*** Opening of Supplied material ***
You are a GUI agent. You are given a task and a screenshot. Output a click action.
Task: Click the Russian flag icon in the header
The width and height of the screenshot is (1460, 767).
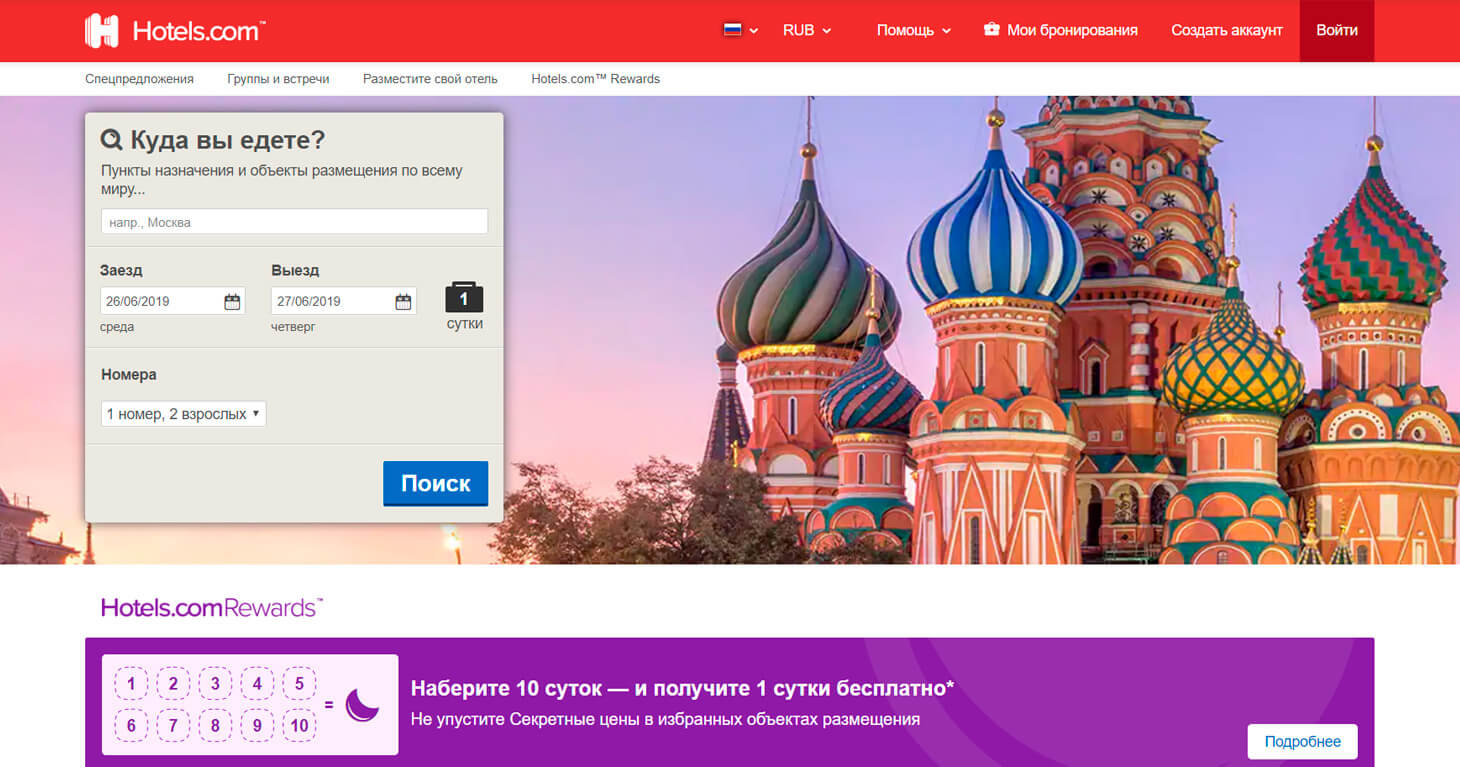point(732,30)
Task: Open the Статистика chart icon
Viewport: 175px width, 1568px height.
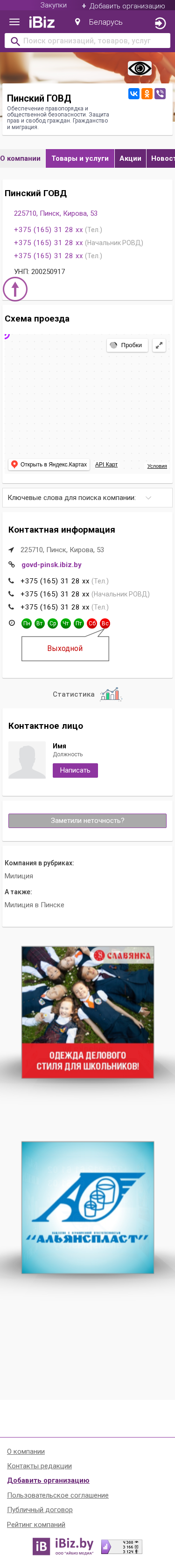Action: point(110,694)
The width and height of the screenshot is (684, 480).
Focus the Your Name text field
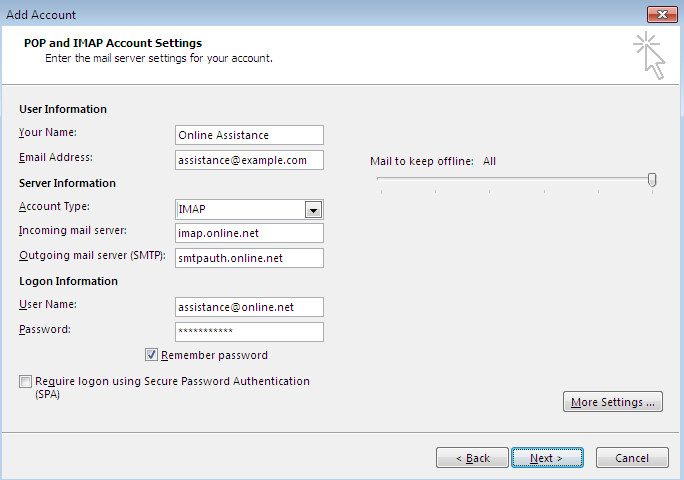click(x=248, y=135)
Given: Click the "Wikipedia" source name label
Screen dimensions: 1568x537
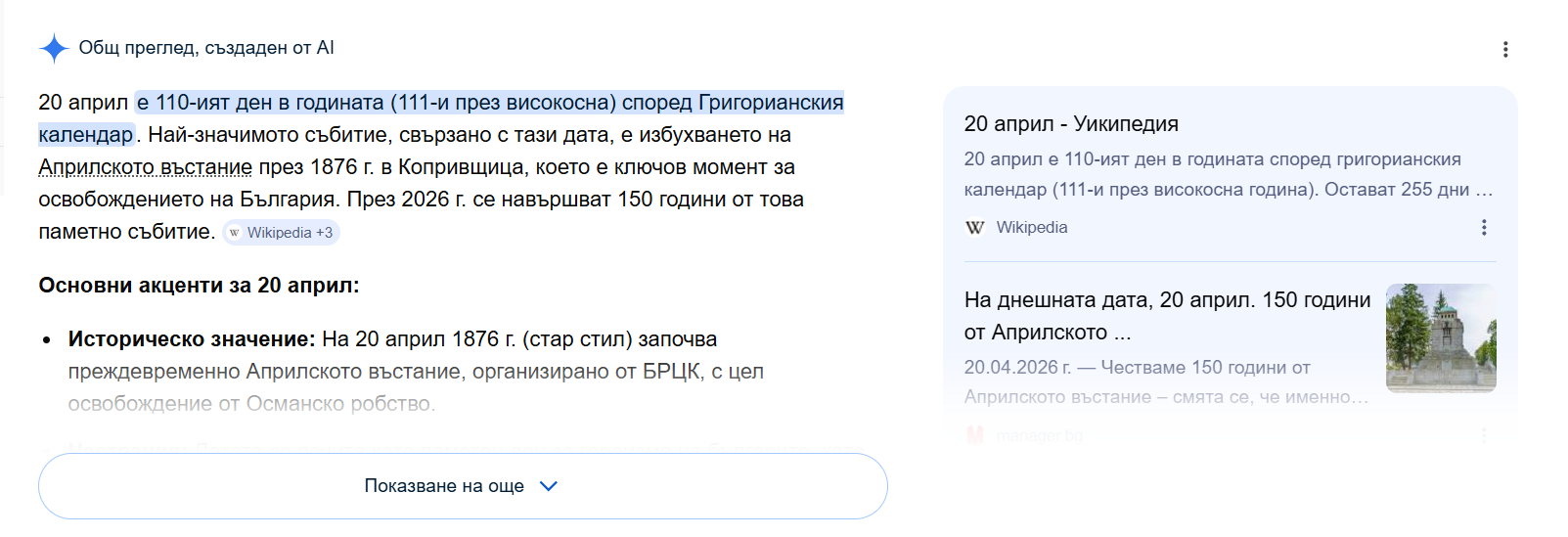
*** Close of Supplied material ***
● What the task requires: Leave out the pictures and return, exactly as written, only the lines from the line with "Task: Open the Статистика chart icon" through the end of the records above.

● Reply to the task:
Task: Open the Статистика chart icon
Viewport: 175px width, 1568px height.
Action: point(110,694)
The width and height of the screenshot is (684, 480).
Focus the Your Name text field
click(x=248, y=135)
Given: Click the "Wikipedia" source name label
Screen dimensions: 1568x537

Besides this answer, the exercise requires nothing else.